When we read WaPo‘s Gene Weingarten, we are stunned at the diminishing level of effort that he puts in week after week. There’s no denying that Weingarten, one of the most legendary writers in this town, has the talent and a Pulitzer to boot. I just think he’s been phoning it in. Apparently, more people are noticing. Gene spends this week’s column responding to his critics. Weingarten whines that his job is so hard because people actually notice when he does a poor job. He says:
“But when a reader thinks I am incompetent, he or she tends to pseudonymously post it online, in blogs or the comments about my columns, and these things are archived forever and accessible via Google, through which you can learn, for example, that on Sept. 23, 2010, someone named Greg Nog opined that, professionally speaking, I ‘(perform intimate acts on) frog (sexual parts).'”
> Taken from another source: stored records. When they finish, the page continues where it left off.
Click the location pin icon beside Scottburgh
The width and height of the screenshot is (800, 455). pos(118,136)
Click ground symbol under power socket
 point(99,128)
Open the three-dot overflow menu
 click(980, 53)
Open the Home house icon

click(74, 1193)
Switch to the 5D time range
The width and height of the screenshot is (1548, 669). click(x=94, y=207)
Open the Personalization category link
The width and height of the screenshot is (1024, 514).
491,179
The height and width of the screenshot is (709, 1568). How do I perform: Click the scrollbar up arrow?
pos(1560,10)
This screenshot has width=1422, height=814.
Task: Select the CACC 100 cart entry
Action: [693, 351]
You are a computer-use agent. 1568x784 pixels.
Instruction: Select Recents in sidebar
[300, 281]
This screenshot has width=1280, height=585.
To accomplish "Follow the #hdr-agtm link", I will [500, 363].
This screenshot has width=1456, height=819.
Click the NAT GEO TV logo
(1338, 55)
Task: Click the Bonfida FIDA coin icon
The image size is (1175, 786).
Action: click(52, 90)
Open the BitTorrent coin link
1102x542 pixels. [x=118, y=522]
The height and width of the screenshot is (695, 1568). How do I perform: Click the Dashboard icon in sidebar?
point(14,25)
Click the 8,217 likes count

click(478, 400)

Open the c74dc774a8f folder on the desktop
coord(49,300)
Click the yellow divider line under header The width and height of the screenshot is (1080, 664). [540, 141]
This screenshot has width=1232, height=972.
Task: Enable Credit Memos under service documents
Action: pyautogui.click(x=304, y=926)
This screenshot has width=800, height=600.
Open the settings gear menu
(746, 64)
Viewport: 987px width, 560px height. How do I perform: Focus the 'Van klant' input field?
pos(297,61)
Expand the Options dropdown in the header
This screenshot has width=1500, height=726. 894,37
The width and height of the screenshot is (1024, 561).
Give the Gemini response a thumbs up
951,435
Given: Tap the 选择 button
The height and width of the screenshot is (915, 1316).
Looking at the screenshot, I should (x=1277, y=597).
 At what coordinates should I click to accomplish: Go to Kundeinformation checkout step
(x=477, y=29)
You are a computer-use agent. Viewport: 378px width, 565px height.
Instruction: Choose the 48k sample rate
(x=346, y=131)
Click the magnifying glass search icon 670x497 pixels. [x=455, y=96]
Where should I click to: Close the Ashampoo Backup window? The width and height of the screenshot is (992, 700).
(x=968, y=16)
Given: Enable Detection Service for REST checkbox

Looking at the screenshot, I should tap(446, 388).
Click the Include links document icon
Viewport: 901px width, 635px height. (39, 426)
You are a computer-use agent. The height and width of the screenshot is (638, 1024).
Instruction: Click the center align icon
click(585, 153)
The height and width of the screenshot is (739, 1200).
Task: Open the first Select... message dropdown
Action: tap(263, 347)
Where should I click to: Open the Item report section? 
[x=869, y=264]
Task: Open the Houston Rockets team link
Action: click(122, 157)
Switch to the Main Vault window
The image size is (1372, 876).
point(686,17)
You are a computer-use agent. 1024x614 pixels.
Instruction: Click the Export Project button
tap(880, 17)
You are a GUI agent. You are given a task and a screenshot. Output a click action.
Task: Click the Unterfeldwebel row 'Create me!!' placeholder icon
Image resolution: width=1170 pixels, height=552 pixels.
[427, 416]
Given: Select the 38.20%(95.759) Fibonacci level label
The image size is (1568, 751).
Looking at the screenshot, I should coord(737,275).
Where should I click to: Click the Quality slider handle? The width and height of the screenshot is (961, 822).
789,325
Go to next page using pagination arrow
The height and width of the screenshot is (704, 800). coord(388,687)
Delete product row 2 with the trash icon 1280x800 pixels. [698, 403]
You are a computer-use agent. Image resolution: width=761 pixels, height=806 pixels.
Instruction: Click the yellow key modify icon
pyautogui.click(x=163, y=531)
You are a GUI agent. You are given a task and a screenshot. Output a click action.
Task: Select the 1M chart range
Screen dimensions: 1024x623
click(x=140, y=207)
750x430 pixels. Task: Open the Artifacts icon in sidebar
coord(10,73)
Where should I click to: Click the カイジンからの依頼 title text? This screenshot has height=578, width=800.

So, he gets hate mail. A lot of people have to deal with criticism in all fields of work. Gene does make a good point about anonymous commenters online, though. If you’re going to go through the effort to share your opinion online, you should defend those opinions. Which is why we’ve never been anonymous in our weekly examinations of Weingarten’s ramblings. Don’t worry, though. Gene finds the time to criticize us in how we’ve handled his writing. Well, we can only assume he’s referring to us here because he doesn’t have the balls to mention us by name. He says:
“The most dramatic and persistent critic of mine is the staff of a Washington media gossip Web site that used to like me until I criticized them online for being a petty, brutish, mean-spirited trafficker in mindless character assassination and baseless innuendo. For literally months afterward, they attacked every column of mine seriatim, week after week, as the work product of a senile old fool; nothing I did was spared the most uncharitable interpretation.”
It won’t come as a shock when I tell you that Gene is just wrong. It’s true that Gene did criticize us because of this piece we published about a WaPo intern in which we dared to point out goofy details about an intern at his paper. He said we were “piling on a kid.” Keep in mind, this is a “kid” who was 18 years old at the time. We also pointed out that WaPo mocked their own interns on their Facebook page by calling for readers to send in embarrassing stories about interns, which is something of a media pastime here in Washington. You see, we didn’t start analyzing Gene’s work because he clocked us. We started because he is a hypocritical dinosaur who is doing lazy writing. It’s nothing personal.
Whinegarten continues on about the anonymous blog he won’t name:
“Each blog post was accompanied by the same photo of me. Now, for some reason, it is pretty hard to find a photo in which I look handsome, but they managed to locate the least flattering picture available: It was taken outdoors, in the rain, after I’d been walking for hours in pain in 90 degree heat shortly after undergoing botched double knee replacement surgery. I resemble some horrible bloated thing, like a corpse left out in the sun with putrid gas hissing out of its orifices.”
Once again, Gene is brushing up on his fiction writing. That is simply not true. We rotate our pictures of Gene every week. There are several that we use and we even include his official headshot from WaPo as one in the rotation. So, I’m not sure which picture he is referring to when he calls himself a “horrible bloated thing, like a corpse left out in the sun with putrid gas hissing out of its orifices”, but he said it, not me.
Gene says that he has developed a thick skin through all of his criticisms. Which is why it’s weird that he’s devoted a whole column to addressing the critics. Maybe his skin isn’t quite as thick as we thought. Then again, just running several things other people have written about you is a GREAT way to fill a column and not do a whole lot of work.